The arrival of the ships coincides with increased U.S. interest in the Mediterranean and Africa, where an area of instability ranges from Syria down to Egypt and across much of northern Africa, parts of which have become havens for militant groups.
The Mediterranean also remains the gateway for U.S. deployments to the Middle East and the Persian Gulf, where operations in Afghanistan and tensions with Iran have led to increased tours by carrier groups and smaller craft.
Jones is awaiting the tasking for his first patrol. In the meantime, the ship is undergoing light maintenance, and crew leaders are focused on situating the Cook’s roughly 300 sailors on the base and in town.
The Cook’s crew has spent the last year preparing sailor and ship for their new home in Rota, a base just north of Gibraltar on the Atlantic coast. They participated in a ballistic missile defense exercise off the East Coast, and in October they fired their SM-2 surface-to-air missiles to destroy a target drone. They also met with Rota base officials to talk about the move process, and they interviewed families.
A few crew members were forced to leave the ship.
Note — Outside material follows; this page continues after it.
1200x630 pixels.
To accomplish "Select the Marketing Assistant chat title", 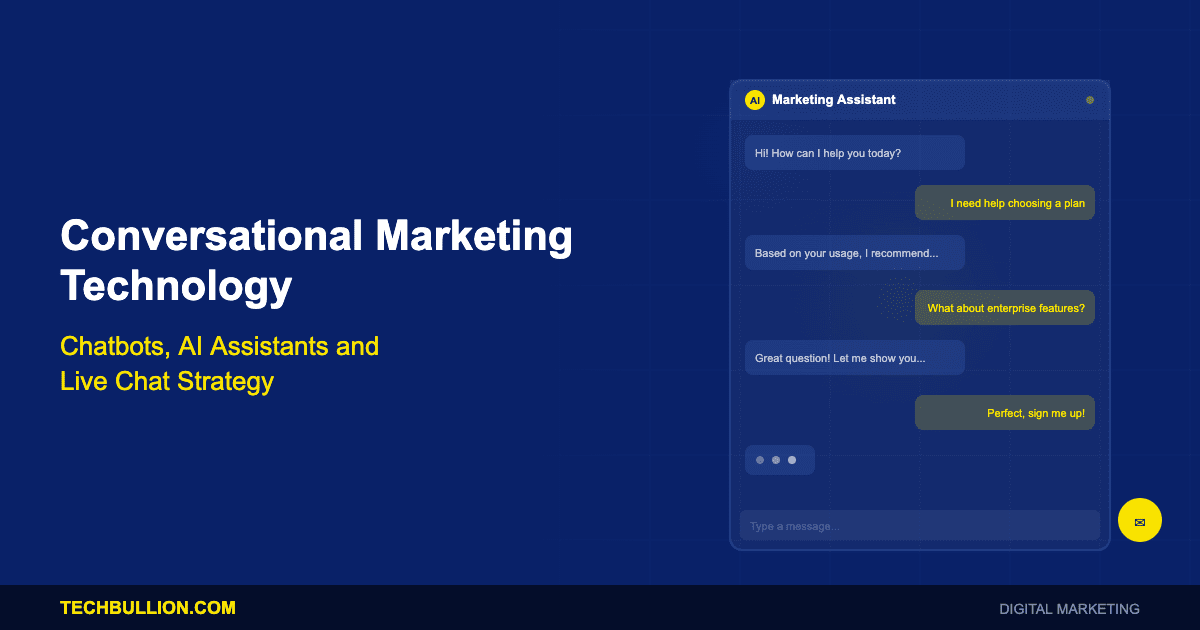I will coord(833,100).
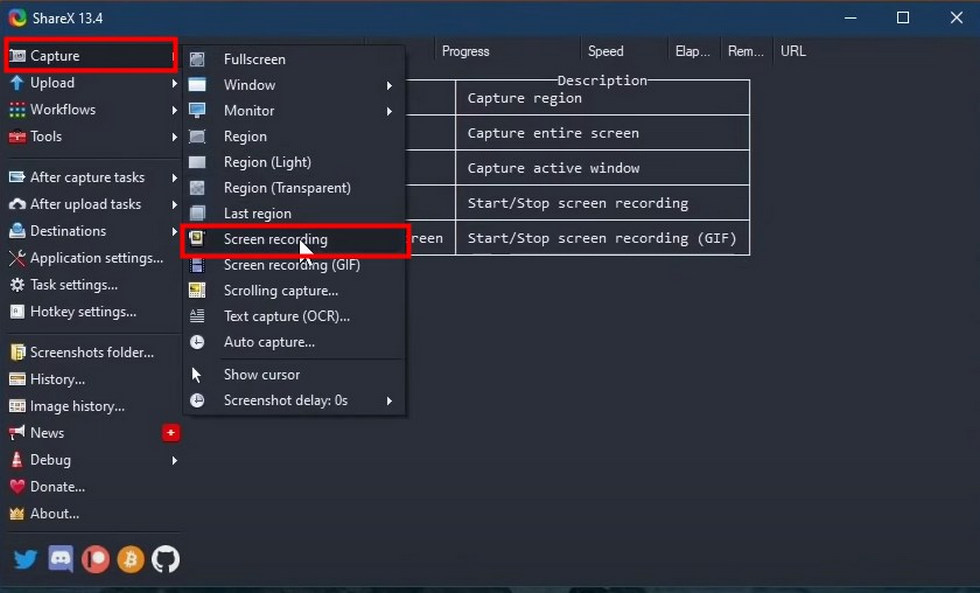Expand the Window capture submenu
Screen dimensions: 980x593
(x=248, y=85)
Single parents, families dependent on two incomes and some with chronic medical issues were among those weeded out, Jones said. He was able to swap some crew members by “deck-crossing” with other ships, or trading similarly qualified sailors.
About a dozen families have arrived in Spain so far, Jones said, with another 50 slated to come in the summer. Other sailors are ineligible to bring families because they will leave the ship within a year. The arrival of their replacements will bring even more families to the area, Jones said.
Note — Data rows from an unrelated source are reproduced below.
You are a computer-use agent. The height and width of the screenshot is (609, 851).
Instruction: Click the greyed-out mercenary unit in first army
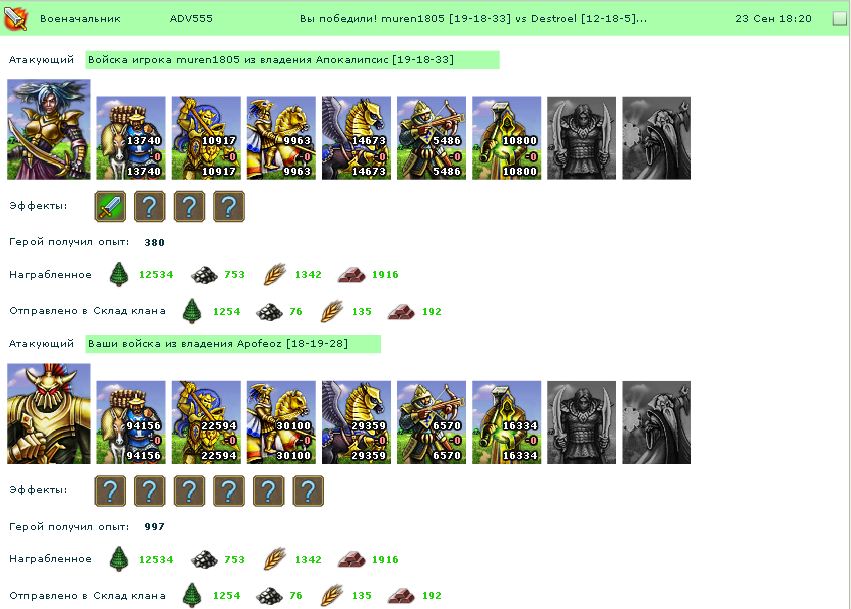point(581,138)
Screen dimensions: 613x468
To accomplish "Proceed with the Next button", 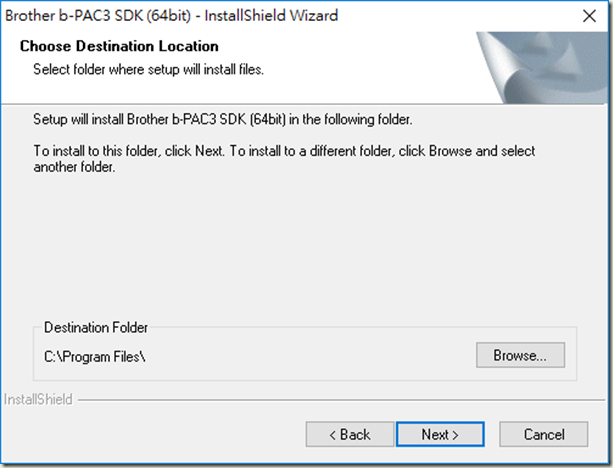I will [440, 434].

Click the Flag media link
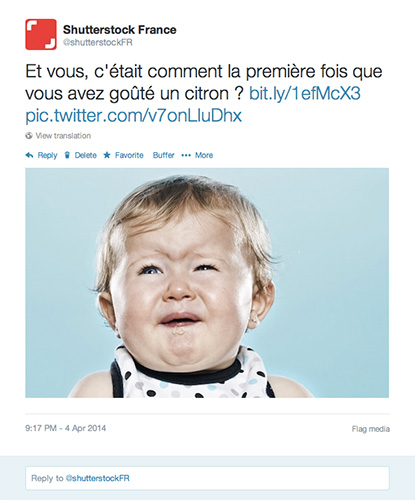point(371,429)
The ship’s needs are generally light, Jones said, because of early planning and a broad push at the highest level to meet timelines for the shield.
“This transition has been so smooth because of the work done on both sides of the Atlantic to make this a success,” he said. “The president tasked the Navy to do this, and the Navy made it happen.”
Commissioned in 1998 and named for a Marine captured in Vietnam, the Donald Cook is a floating arsenal that boasts the Navy’s most advanced radar system.
Vertical launch systems at the fore and aft can fire SM-2 missiles, SM-3 interceptors and Tomahawk cruise missiles. A five-inch gun at the front can provide indirect fire to support troops on land. The Harpoon missile system can target other ships.
At the heart of the Aegis system are four large radar sensors on each side of the ship, which are used to track and target aircraft and incoming missiles. Information is fed into the Command Information Center below deck, where weapons systems are controlled and monitored.
Originally developed to defend against anti-ship missiles, the system was adapted for ballistic missile defense, in which targets are fired from extreme distances and sometimes leave earth’s atmosphere as part of their trajectory.
“This is the most capable component of national missile defense…It is deployed around the world on station 24-7, 365, for a capability that was never originally conceived of,” he said.
Sixth Fleet previously had one ship permanently stationed in its waters, the command ship Mount Whitney. The Cook’s arrival —and the impending arrival of the three other ships — mark a leap in the Navy’s organic capabilities in the Mediterranean and Atlantic, as well its reach.
“Certainly the Mediterranean will be our primary focus, since that’s where we’re best able to support the ballistic missile defense of Europe from,” he said. “But certainly, there’s opportunity to go up into the Atlantic, up to the UK, to the Baltic.”